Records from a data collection
══════

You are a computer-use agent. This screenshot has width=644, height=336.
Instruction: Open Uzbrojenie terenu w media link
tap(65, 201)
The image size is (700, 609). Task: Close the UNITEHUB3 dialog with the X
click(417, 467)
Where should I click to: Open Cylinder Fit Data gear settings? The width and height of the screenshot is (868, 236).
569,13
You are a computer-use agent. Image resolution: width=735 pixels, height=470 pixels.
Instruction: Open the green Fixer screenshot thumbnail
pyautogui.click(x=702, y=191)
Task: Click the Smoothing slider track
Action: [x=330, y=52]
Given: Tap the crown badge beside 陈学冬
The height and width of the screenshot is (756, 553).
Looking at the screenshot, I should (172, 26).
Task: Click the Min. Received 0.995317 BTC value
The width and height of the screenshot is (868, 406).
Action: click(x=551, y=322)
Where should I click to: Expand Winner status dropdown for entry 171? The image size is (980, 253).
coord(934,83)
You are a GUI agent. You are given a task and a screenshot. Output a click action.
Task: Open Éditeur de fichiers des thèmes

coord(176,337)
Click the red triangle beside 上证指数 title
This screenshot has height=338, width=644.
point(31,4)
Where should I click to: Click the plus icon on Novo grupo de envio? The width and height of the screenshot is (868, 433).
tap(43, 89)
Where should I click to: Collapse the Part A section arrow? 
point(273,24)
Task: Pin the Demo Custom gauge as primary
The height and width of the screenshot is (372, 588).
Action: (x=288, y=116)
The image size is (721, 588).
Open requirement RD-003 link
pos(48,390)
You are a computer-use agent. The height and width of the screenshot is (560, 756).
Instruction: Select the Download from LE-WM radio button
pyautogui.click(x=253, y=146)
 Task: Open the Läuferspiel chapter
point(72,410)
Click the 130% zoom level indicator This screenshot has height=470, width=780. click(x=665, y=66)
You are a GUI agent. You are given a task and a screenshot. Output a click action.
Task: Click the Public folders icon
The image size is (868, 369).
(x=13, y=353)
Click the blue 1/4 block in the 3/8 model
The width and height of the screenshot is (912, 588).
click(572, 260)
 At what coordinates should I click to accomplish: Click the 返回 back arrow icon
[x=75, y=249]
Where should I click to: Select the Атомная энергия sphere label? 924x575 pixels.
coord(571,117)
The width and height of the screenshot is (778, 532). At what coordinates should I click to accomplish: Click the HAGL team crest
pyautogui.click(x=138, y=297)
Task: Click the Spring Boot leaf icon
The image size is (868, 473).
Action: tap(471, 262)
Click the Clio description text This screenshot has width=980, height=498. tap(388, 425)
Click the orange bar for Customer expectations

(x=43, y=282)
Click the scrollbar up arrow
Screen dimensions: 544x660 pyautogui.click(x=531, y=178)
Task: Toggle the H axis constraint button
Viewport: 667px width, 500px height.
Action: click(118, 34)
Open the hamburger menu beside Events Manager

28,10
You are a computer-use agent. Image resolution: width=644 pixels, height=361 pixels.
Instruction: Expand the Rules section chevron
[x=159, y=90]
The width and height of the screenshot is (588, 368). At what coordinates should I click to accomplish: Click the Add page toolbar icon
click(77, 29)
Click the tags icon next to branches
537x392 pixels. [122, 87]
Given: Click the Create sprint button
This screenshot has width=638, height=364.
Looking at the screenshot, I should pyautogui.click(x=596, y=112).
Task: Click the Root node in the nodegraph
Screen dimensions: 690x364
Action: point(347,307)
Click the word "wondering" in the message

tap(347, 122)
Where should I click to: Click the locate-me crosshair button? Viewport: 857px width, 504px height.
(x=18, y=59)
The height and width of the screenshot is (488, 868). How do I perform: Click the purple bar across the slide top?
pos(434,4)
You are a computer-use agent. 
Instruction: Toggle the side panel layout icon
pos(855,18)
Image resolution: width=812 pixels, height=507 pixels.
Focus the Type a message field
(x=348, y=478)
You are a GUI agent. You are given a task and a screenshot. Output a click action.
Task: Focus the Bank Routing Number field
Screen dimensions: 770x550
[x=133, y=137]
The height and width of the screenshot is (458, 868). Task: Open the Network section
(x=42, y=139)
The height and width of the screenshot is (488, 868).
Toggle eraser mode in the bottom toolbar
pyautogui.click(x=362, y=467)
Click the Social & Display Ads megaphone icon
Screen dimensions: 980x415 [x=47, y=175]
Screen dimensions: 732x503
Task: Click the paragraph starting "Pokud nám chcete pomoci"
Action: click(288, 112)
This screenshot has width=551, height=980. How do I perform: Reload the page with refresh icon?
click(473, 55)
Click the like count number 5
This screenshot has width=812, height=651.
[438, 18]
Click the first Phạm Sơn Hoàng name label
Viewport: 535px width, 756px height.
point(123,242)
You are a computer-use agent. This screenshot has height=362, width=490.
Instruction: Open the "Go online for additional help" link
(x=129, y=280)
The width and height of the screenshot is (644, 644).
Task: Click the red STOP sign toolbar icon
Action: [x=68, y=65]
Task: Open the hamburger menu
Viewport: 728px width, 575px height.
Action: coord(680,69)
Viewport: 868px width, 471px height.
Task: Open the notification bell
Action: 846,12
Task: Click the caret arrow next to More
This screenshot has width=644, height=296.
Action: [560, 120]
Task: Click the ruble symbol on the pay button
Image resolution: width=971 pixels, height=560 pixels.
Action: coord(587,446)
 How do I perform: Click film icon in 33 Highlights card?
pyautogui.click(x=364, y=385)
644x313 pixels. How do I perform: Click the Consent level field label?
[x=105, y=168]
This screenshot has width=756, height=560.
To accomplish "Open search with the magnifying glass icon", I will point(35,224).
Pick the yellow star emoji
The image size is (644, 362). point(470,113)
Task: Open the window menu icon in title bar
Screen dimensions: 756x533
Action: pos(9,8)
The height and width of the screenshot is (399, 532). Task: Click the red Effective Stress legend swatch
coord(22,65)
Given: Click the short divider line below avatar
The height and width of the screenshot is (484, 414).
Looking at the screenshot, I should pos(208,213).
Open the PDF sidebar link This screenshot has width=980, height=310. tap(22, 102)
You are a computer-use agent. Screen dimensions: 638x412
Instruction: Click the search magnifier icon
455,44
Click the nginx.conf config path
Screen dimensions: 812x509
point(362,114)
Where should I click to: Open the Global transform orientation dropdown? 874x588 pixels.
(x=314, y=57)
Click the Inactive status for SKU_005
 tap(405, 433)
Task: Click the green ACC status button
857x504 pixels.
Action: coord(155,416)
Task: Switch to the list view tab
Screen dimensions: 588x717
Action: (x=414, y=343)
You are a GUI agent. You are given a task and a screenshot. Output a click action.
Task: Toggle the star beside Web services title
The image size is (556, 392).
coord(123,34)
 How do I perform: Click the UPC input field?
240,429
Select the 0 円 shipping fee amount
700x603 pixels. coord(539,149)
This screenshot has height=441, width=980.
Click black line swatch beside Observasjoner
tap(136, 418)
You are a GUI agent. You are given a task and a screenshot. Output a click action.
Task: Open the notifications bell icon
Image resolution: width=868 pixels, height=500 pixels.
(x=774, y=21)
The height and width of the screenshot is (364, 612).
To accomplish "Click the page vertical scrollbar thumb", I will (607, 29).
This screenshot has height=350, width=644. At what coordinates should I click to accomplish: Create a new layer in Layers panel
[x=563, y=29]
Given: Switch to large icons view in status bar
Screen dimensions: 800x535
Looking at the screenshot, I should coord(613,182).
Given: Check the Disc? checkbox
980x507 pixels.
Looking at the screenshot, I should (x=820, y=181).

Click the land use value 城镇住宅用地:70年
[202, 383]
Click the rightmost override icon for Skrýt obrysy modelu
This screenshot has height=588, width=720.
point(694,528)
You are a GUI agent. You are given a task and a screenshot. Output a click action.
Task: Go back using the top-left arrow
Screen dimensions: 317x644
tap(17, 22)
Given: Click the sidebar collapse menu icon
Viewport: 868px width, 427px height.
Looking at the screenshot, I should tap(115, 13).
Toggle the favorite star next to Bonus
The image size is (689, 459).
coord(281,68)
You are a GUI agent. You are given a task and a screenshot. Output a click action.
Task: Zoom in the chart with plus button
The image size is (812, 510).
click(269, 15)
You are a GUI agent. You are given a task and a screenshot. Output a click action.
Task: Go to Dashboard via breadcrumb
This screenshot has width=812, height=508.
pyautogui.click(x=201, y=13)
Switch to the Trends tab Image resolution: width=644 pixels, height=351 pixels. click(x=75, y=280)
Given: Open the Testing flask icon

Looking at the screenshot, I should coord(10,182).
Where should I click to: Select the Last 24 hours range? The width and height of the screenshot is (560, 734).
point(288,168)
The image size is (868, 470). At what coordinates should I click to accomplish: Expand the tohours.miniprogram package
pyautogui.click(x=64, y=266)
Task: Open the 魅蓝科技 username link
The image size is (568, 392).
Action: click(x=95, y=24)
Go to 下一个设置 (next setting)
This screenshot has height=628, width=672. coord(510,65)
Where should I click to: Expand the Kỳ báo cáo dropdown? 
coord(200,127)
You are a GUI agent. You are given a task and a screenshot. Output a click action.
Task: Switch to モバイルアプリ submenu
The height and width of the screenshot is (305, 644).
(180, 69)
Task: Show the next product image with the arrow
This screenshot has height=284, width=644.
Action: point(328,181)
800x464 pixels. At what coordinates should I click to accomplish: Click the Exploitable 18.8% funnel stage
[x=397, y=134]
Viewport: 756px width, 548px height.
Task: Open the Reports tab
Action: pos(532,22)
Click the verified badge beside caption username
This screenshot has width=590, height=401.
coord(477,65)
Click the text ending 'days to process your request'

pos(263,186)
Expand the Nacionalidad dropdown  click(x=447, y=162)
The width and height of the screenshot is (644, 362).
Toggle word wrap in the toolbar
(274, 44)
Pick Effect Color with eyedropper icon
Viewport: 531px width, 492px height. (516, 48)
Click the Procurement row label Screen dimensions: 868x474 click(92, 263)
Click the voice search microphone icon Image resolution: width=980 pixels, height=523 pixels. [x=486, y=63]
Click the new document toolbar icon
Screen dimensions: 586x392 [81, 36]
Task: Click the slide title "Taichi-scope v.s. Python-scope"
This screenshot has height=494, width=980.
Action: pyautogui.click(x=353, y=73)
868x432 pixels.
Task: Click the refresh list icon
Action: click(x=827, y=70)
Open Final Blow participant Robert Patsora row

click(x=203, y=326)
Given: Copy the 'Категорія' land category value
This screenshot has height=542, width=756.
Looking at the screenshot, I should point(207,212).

══════

What needs to be done
Print the records verbatim, stopping after the "Click the red triangle beside 上证指数 title" line.

Final answer
You are a computer-use agent. This screenshot has width=644, height=336.
Instruction: Open Uzbrojenie terenu w media link
tap(65, 201)
The image size is (700, 609). Task: Close the UNITEHUB3 dialog with the X
click(417, 467)
Where should I click to: Open Cylinder Fit Data gear settings? The width and height of the screenshot is (868, 236).
569,13
You are a computer-use agent. Image resolution: width=735 pixels, height=470 pixels.
Instruction: Open the green Fixer screenshot thumbnail
pyautogui.click(x=702, y=191)
Task: Click the Smoothing slider track
Action: [x=330, y=52]
Given: Tap the crown badge beside 陈学冬
The height and width of the screenshot is (756, 553).
Looking at the screenshot, I should (172, 26).
Task: Click the Min. Received 0.995317 BTC value
The width and height of the screenshot is (868, 406).
Action: click(x=551, y=322)
Where should I click to: Expand Winner status dropdown for entry 171? The image size is (980, 253).
coord(934,83)
You are a GUI agent. You are given a task and a screenshot. Output a click action.
Task: Open Éditeur de fichiers des thèmes

coord(176,337)
Click the red triangle beside 上证指数 title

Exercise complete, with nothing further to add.